**TEKS BACAAN**:
Liputan6.com, Jakarta - PT Pertamina Geothermal Energy (PGE) menargetkan produksi listrik dari panas bumi sebesar 2.300 megawatt (MW) hingga 2025.
Presiden Direktur Pertamina Geothermal Rony Gunawan mengatakan, saat ini produksi listrik panas bumi perseroan mencapai 402 MW. Beberapa proyek pembangkit listrik panas bumi (PLTP) dengan total kapasitas 655 MW, sedang digarap perusahaan, sementara 1.210 MW proyek-proyek baru tengah dipersiapkan untuk dilaksanakan.
“Jadi, apabila seluruh proyek tersebut tuntas kelak kapasitas produksi listrik panas bumi Pertamina Geothermal akan mencapai 2,3 gigawatt (GW),” kata Rony, di Jakarta, Senin (19/5/2014).
Rony menambahkan, dari proyek-proyek yang sedang berjalan dalam jangka menengah sampai dengan tahun 2018, kapasitas PLTP ditargetkan mencapai 847 MW.
Seperti PLTP Kamojang unit 5 dengan kapasitas 35 MW akan mengalirkan uap pada 2015, PLTP Karaha unit 1 berkapasitas 30 MW di tahun 2016, PLTP Lahendong unit 5&6 dengan kapasitas 2x20 MW pada 2016, PLTP Ulubelu unit 3&4 berkapasitas total 40 MW masuk pada 2016 dan 2017.

**DAFTAR TUGAS**:
1. Jawab pertanyaan berikut berdasarkan artikel tentang Pertamina Geothermal di atas.
(a) Berapa produksi listrik panas bumi perseroan saat ini?
(b) Berapa kapasitas PLTP yang ditargetkan tercapai sampai tahun 2018?
(c) Berapa kapasitas PLTP Karaha unit 1?
2. Ulangi tanpa perubahan bagian artikel tentang Pertamina Geothermal, semuanya mulai dari "Rony menambahkan, dari" terus sampai "2016 dan 2017.".

**ISI DATA**:
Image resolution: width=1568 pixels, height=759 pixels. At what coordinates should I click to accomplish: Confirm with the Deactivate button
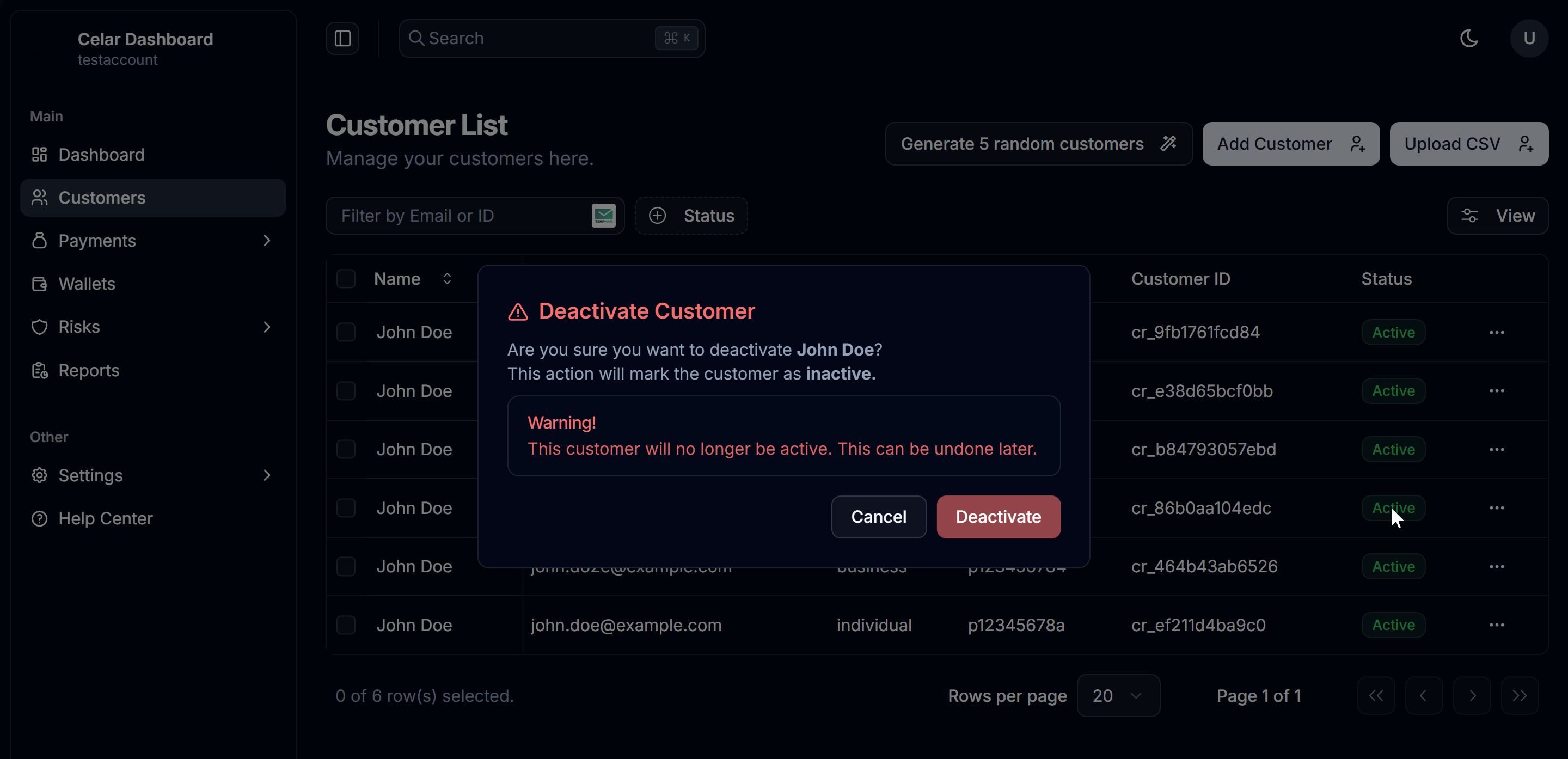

**JAWABAN BERURUTAN**:
1.
(a) 402 MW
(b) 847 MW
(c) 30 MW

2.
Rony menambahkan, dari proyek-proyek yang sedang berjalan dalam jangka menengah sampai dengan tahun 2018, kapasitas PLTP ditargetkan mencapai 847 MW.
Seperti PLTP Kamojang unit 5 dengan kapasitas 35 MW akan mengalirkan uap pada 2015, PLTP Karaha unit 1 berkapasitas 30 MW di tahun 2016, PLTP Lahendong unit 5&6 dengan kapasitas 2x20 MW pada 2016, PLTP Ulubelu unit 3&4 berkapasitas total 40 MW masuk pada 2016 dan 2017.